* **ЦЕЛЬ**:
Продолжите отрывок воспоминаний о встрече с Герценом в Париже, начав сразу после слов «который я уже видал раньше».

━━━ ФРАГМЕНТ ИСТОЧНИКА

Добавить в цитаты Настройки чтения

Страница 134 из 168

Несмотря на ее эффектную наружность и то, что она была соотечественница, я разобрал ее игру очень строго — даже и к тому, какие она делала погрешности против дикции парижских лучших артистов. Разбор этот вошел в один из моих очередных двухнедельных фельетонов «С Итальянского бульвара».

И эта м-lie Delnord через два года в Петербурге поступила в труппу Александрийского театра под именем Северцевой, лично познакомилась с «суровым» критиком ее парижских дебютов, а еще через год, в ноябре 1872 года, сделалась его женою и покинула навсегда сцену. И то, что могло в других условиях повести к полному нежеланию когда-либо узнать друг друга — кончилось сближением, которое повело к многолетнему браку, к полному единению во всех испытаниях и радостях совместной жизни.

С Вырубовым мы продолжали видаться. Журнал его и Литтре «La philosophic positive» шел себе полегоньку, и по четвергам были у него вечера, куда Литтре являлся неизменно, выпивал одну чашку чаю и удалялся, как только пробьет одиннадцать.

От Вырубова же я узнал, что А.И.Герцен приезжает из Швейцарии в Париж на весь сезон и будет до приискания постоянной квартиры жить в Hotel du Louvre. Вскоре потом он же говорит мне:

— Герцен все повторяет — когда же вы познакомите меня с Боборыкиным?

Он очень хвалил ему мои письма и фельетоны в «Санкт-Петербургских ведомостях» и в «Голосе». От кого он узнал, что я подписывал свои письма в «Голосе» звериным числом 666, я не знаю, но некоторые фельетоны появлялись там и с моей полной фамилией.

Мне было лестно это слышать, и я был рад, что дожил до того момента, когда личная встреча с Герценом отвечала уже гораздо более тогдашней моей «платформе», чем это было бы в 1865 году в Женеве. Теперь это не было бы только явлением на поклон знаменитому эмигранту. Да и он уже знал достаточно, кто я, и был, как видно, заинтересован тем, что я печатал в русских газетах. На то, чтобы он хорошо был знаком со мною как с беллетристом, я и про себя никакой претензии не заявлял.

Не без волнения ждал я вырубовского четверга.

Когда я вошел в гостиную, Герцен вел оживленный разговор с Литтре. Кроме меня, из русских был еще Е.И.Рагозин (впоследствии обычный посетитель герценовских сред) и еще кто-то из сотрудников «Philosophic positive» — быть может, некий доктор Unimus, практикующий теперь в Монте-Карло.

Внешность Герцена, в особенности его взгляд и общий абрис головы, очень верно передавал известный портрет работы Ге, который я уже видал раньше.

━━━━━━
━━━ ЗАПИСАННЫЕ СВЕДЕНИЯ

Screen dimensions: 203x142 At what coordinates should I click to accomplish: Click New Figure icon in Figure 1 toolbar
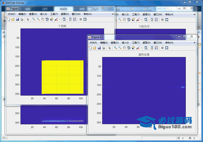pyautogui.click(x=9, y=19)
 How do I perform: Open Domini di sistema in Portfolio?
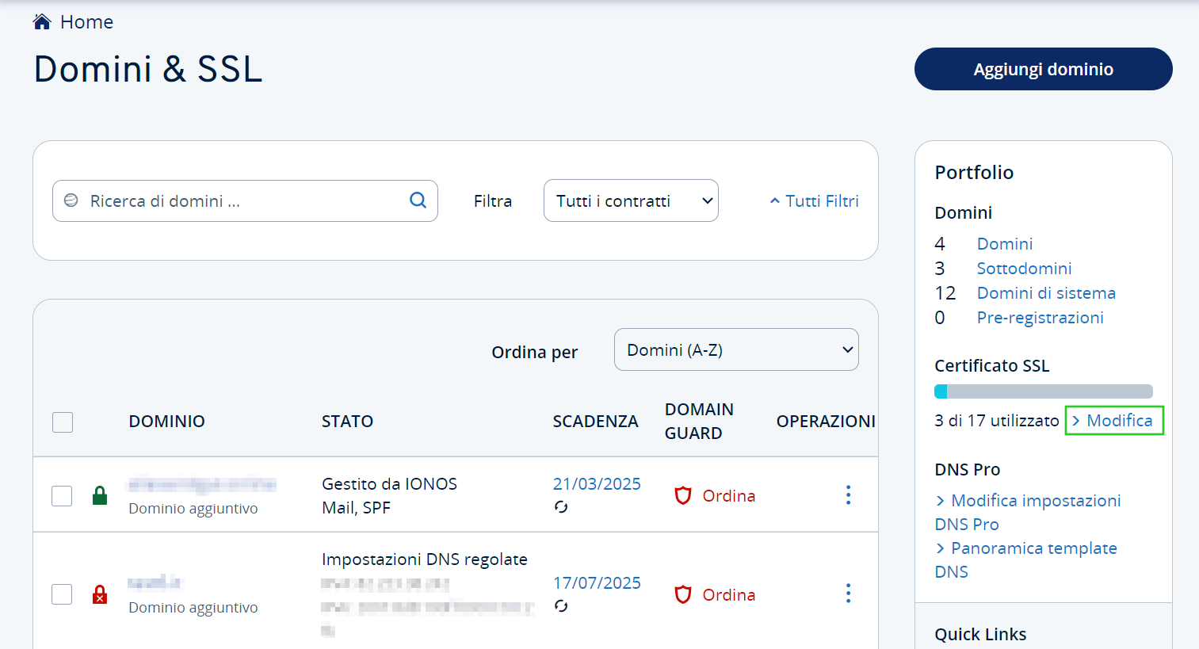point(1045,293)
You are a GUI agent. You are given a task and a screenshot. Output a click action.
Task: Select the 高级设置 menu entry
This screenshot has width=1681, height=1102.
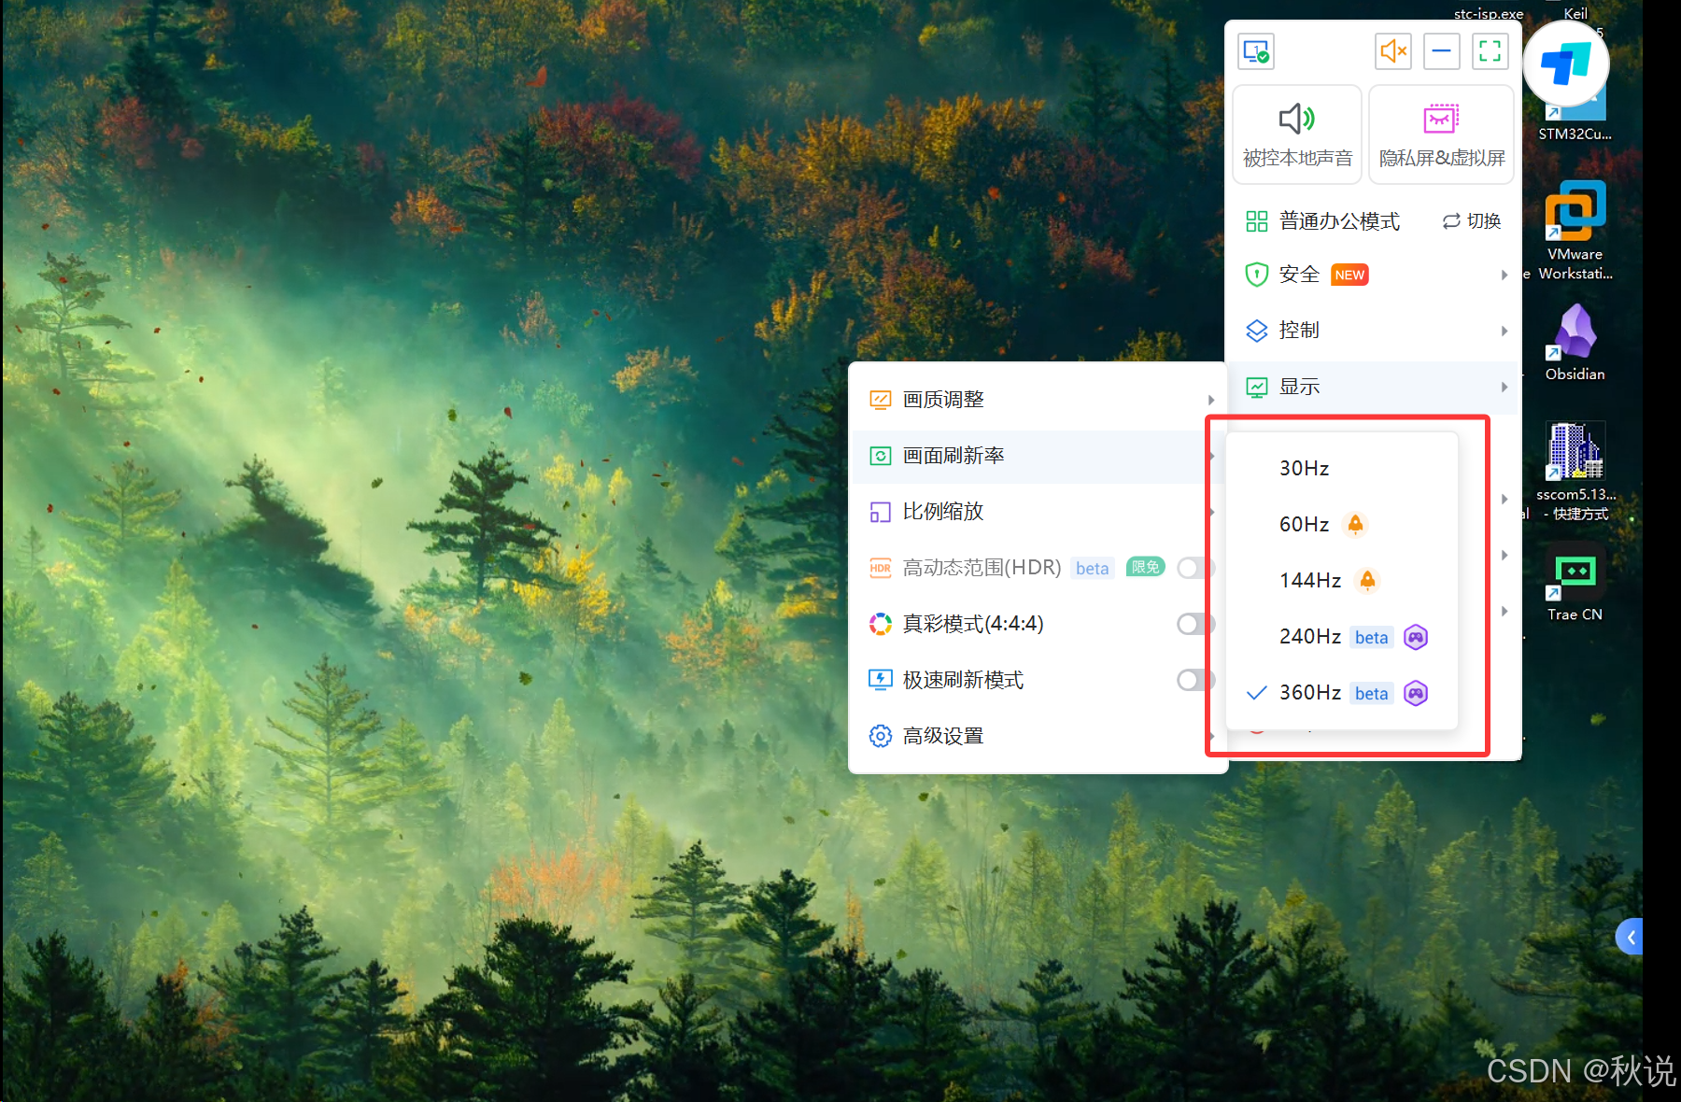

━━━━━━

* **РЕЗУЛЬТАТ ВЫПОЛНЕНИЯ**:
Для тогдашнего своего возраста (ему шел 58-й год) он смотрел еще моложаво, хотя лицо, по своему окрашиванью и морщинам, не могло уже назваться молодым. Рост пониже среднего, некоторая полнота, без тучности, широкий склад, голова немного откинутая назад, седеющие недлинные волосы (раньше он отпускал их длиннее), бородка. Одет был в черное, без всякой особой элегантности, но как русский барин-интеллигент.

Это барство, в лучшем культурном смысле, сейчас же чувствовалось — барство натуры, образования и всей духовной повадки. Тургенев смотрел более барином и был тоже интеллигент высшей марки, но он, для людей нашей генерации и нашей складки, казался более «отцом», чем Герцен.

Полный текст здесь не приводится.